Problems to solve:
A) According to the 2017 GMC Acadia review, how much weight did the redesigned Acadia lose?
B) Write out the portion of the Acadia review that starts at "Though it looks" and ends at "tough, confident look.", keeping every word unchanged.

Provided passage:
At the 2016 North American International Auto Show, General Motors introduced the all-new 2017 GMC Acadia. Coming off record sales in 2015, the Acadia has gotten a rather extensive reworking in a bid to become more the mid-size crossover that the crowds are clamoring for. It's dropped about 700 pounds (318 kg) and 7 inches (17.8 cm) of size and comes loaded with technology you might not expect from a square, rugged SUV. New Atlas recently got behind the wheel of the 2017 Acadia AWD SLT-1 and took it on a long weekend through Western North Carolina.
As a truck-oriented brand, GMC tends to be somewhat off the radar for us. We stop by during auto shows, snap a few photos of anything cool and then move on. So, needless to say, we were working from a clean sheet when we got the opportunity to test the 2017 Acadia. We didn't review past iterations of the model, and we did not put the 2017 model head-to-head against its predecessor, save for a few spec comparisons to illustrate the modifications made on the new model.
Even when we were tired and travel-worn arriving at the airport, the 2017 Acadia commanded our attention with a memorable first impression. It's a nice-looking SUV that finds the right balance between its strong-bodied utility vehicle heritage and its softer crossover present and future.
In addition to a more comfortable mid-size SUV length of 193.6 in (4,917 mm), from the 2016's 200.8 in (5,100 mm), the new Acadia has received a nicer set of clothes. The big bulging eyes have been replaced with a narrower, more shapely pair of headlamps matched with more sculpted taillights. The grille has gone from a large block to a soft, stretched octagon with metallic ribs. The sculpting around those components is softer and smoother.
Though it looks updated, GMC hasn't turned the second-gen Acadia into an over-curved crossover hatchback or wagon. It maintains a strong, near-vertical front-end and a straight roofline. The wheel arches have been thinned out a bit, but they still give off a tough, confident look.

Information shown:

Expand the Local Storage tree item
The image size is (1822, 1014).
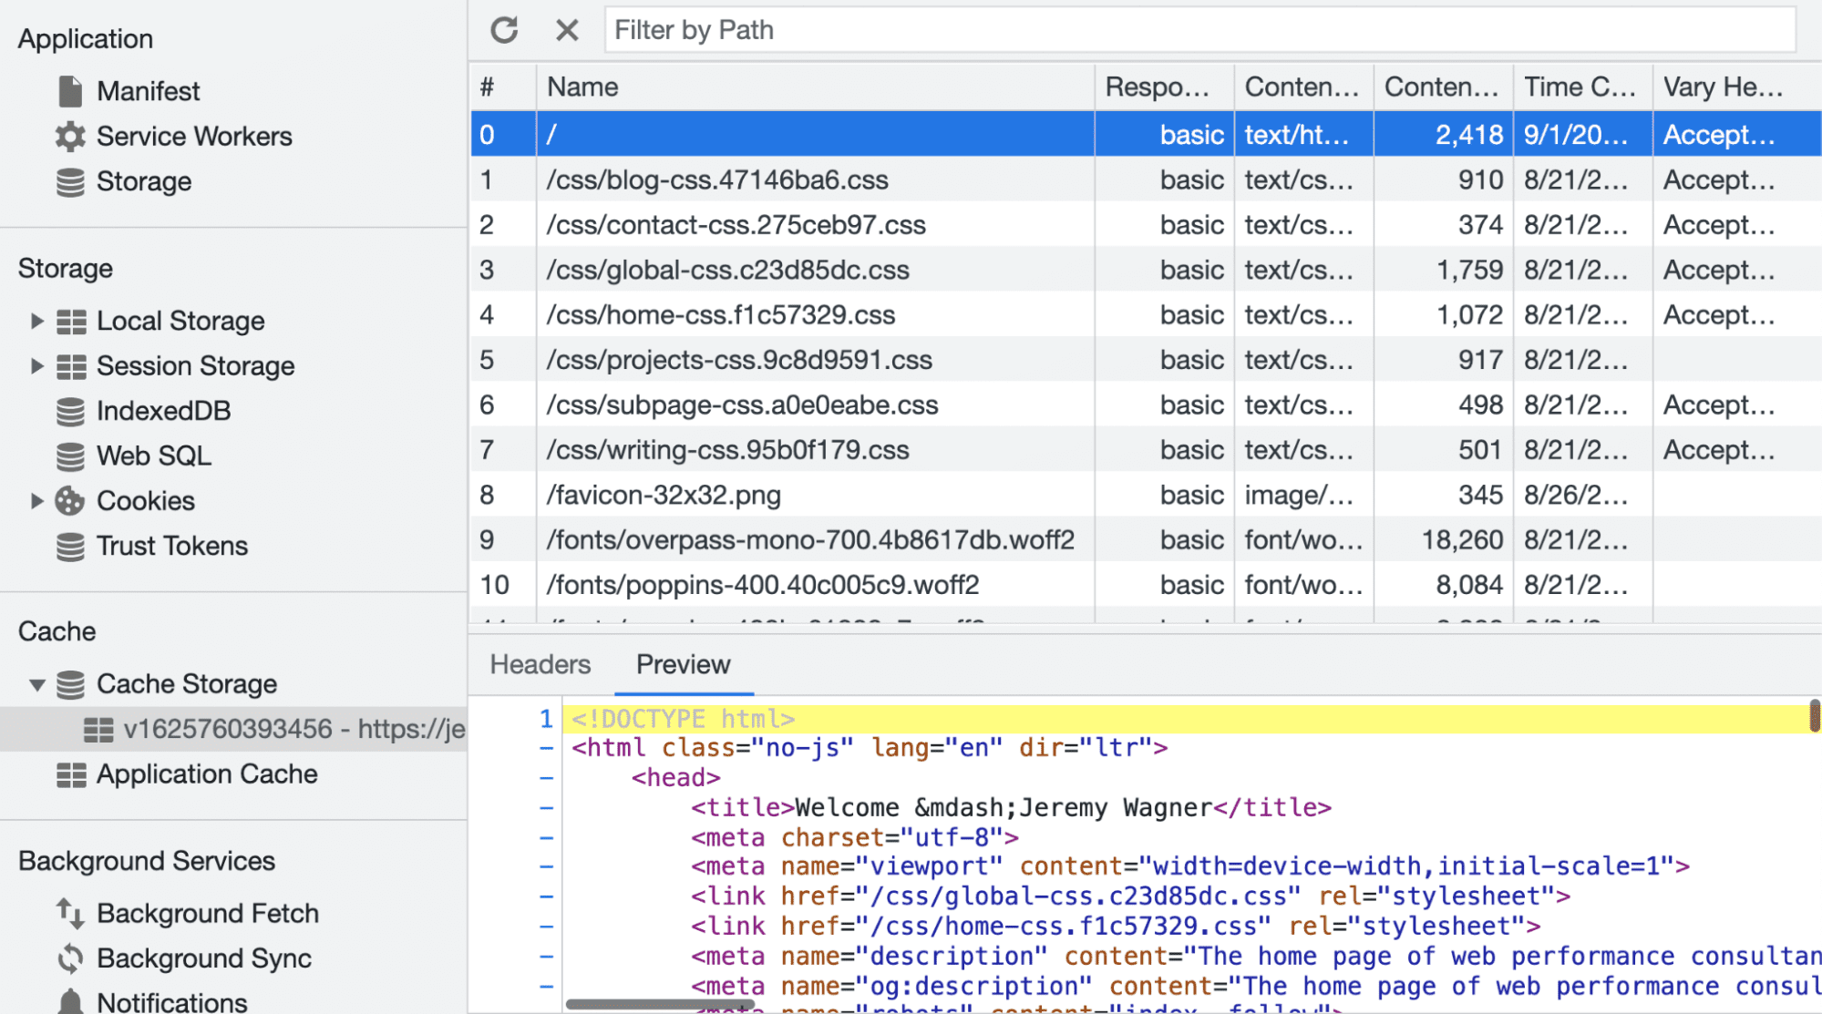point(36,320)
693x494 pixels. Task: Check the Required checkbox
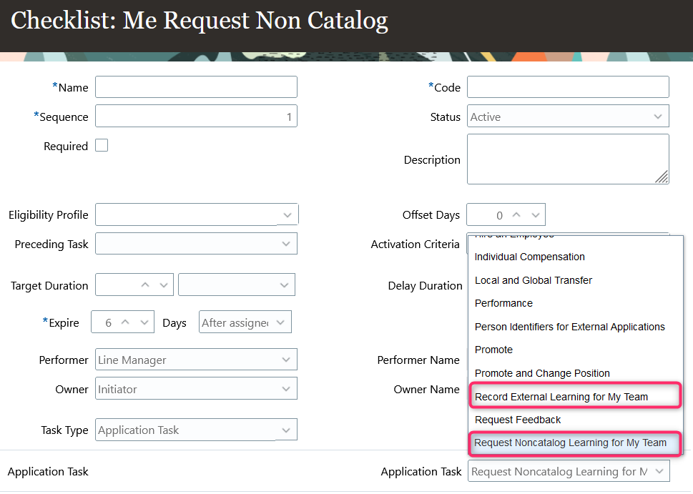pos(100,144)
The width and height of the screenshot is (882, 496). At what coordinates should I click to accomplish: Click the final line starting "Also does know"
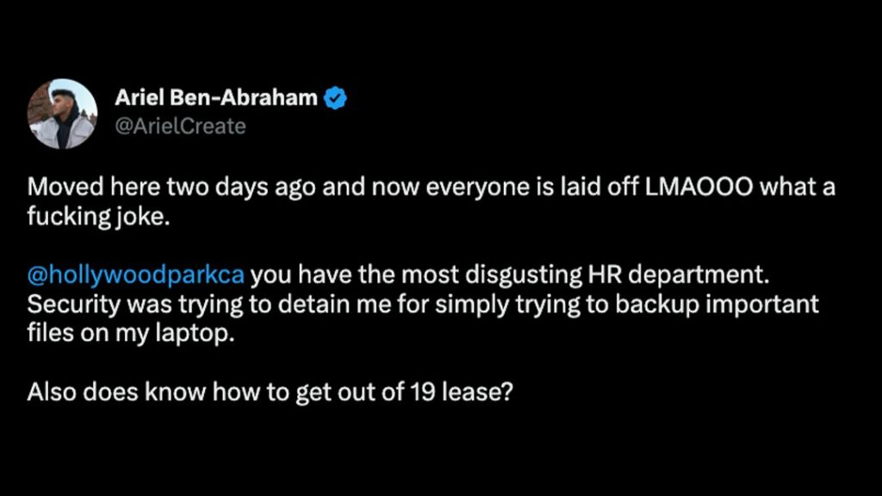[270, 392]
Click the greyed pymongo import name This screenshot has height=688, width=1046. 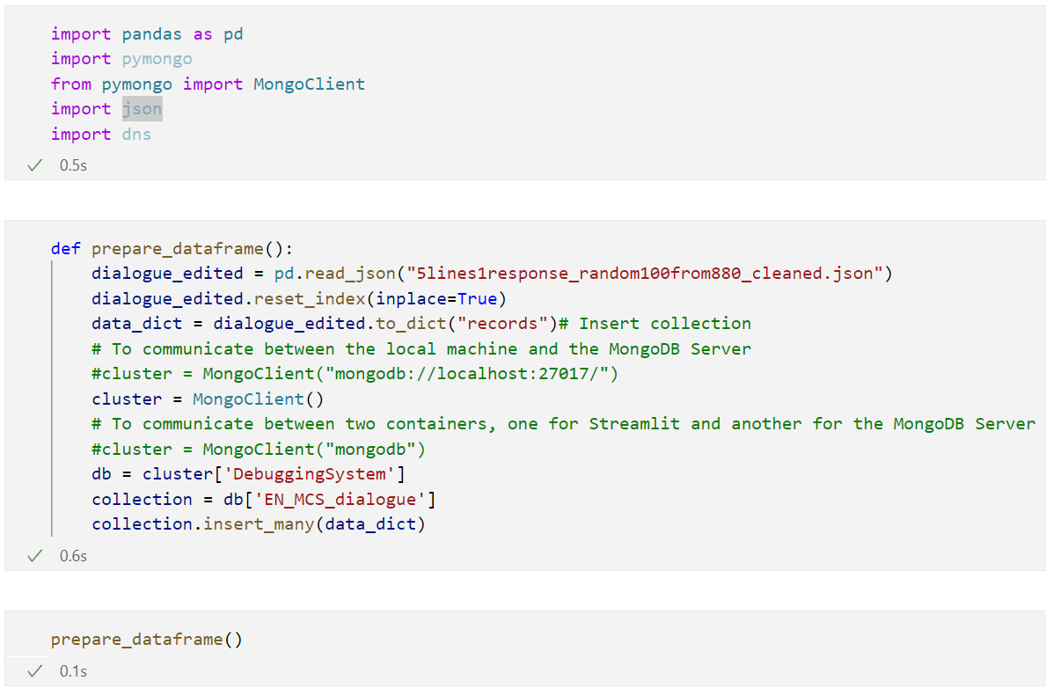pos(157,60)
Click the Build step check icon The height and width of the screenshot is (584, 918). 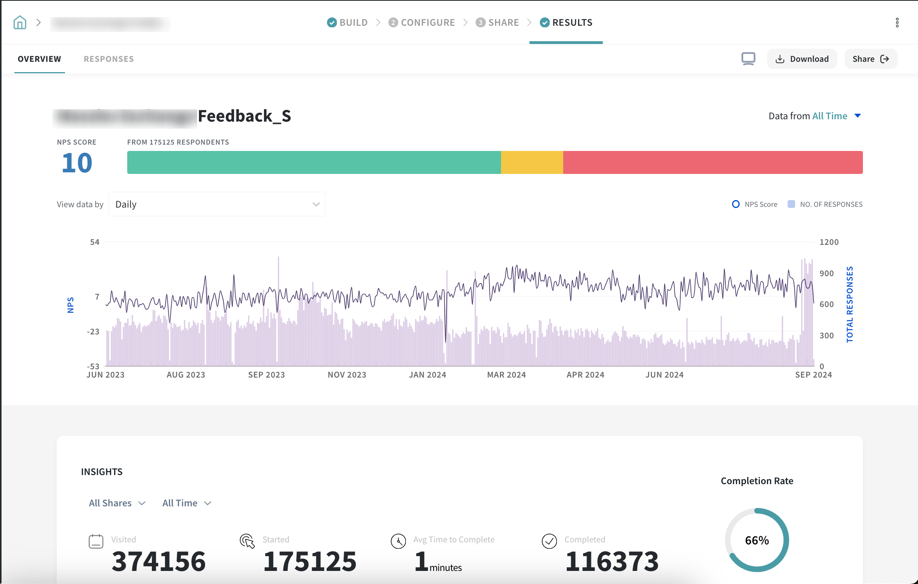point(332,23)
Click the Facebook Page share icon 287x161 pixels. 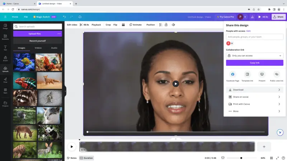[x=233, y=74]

---

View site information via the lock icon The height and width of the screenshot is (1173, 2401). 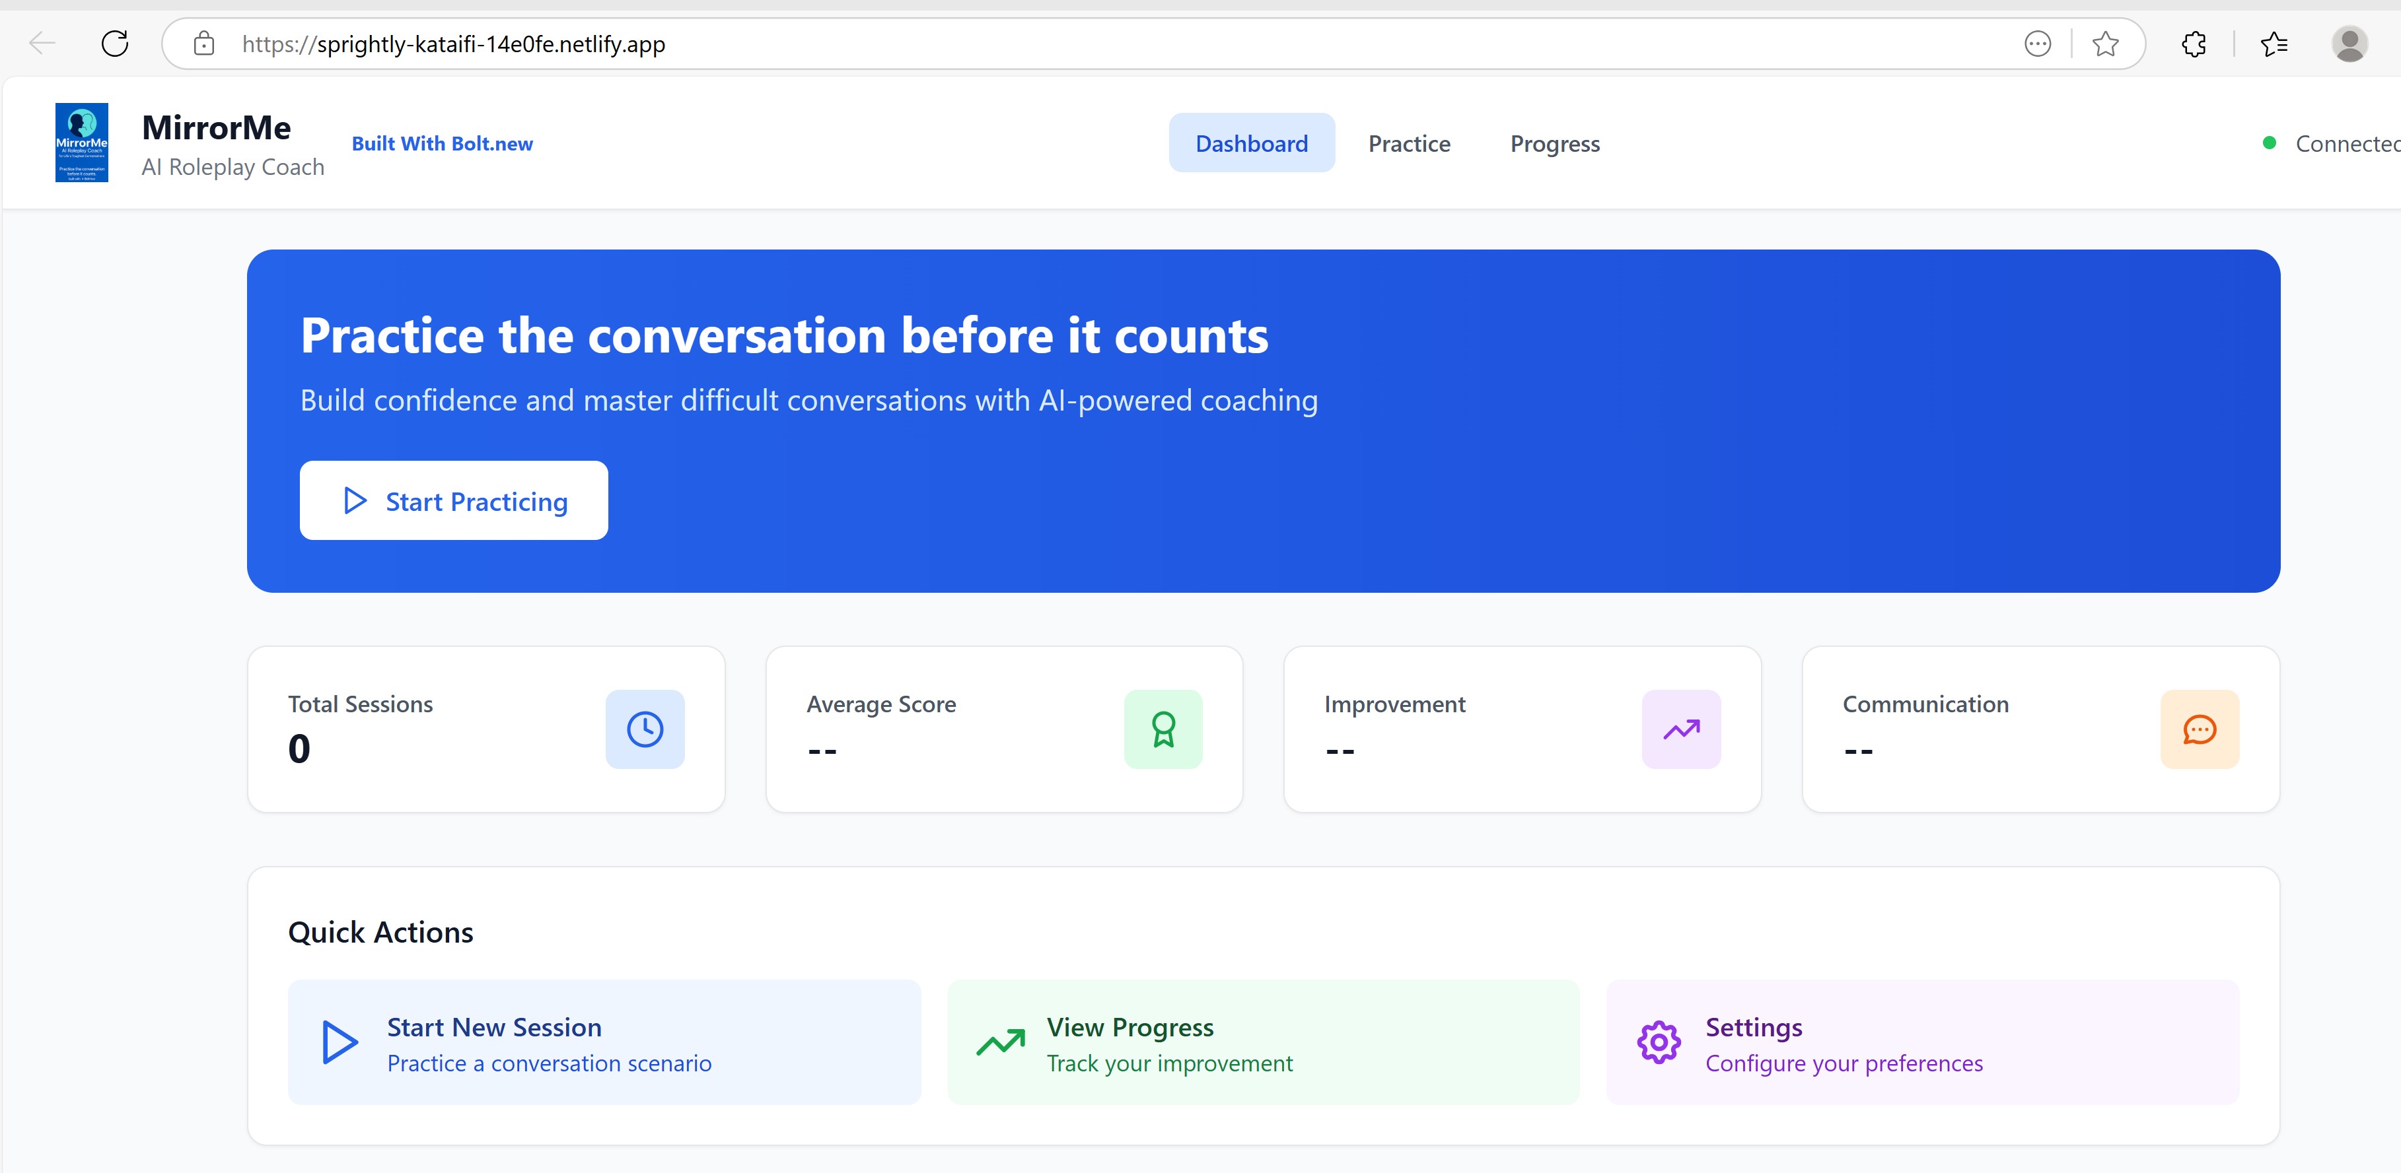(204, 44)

Results for each task:
A) About 700 pounds (318 kg).

B)
Though it looks updated, GMC hasn't turned the second-gen Acadia into an over-curved crossover hatchback or wagon. It maintains a strong, near-vertical front-end and a straight roofline. The wheel arches have been thinned out a bit, but they still give off a tough, confident look.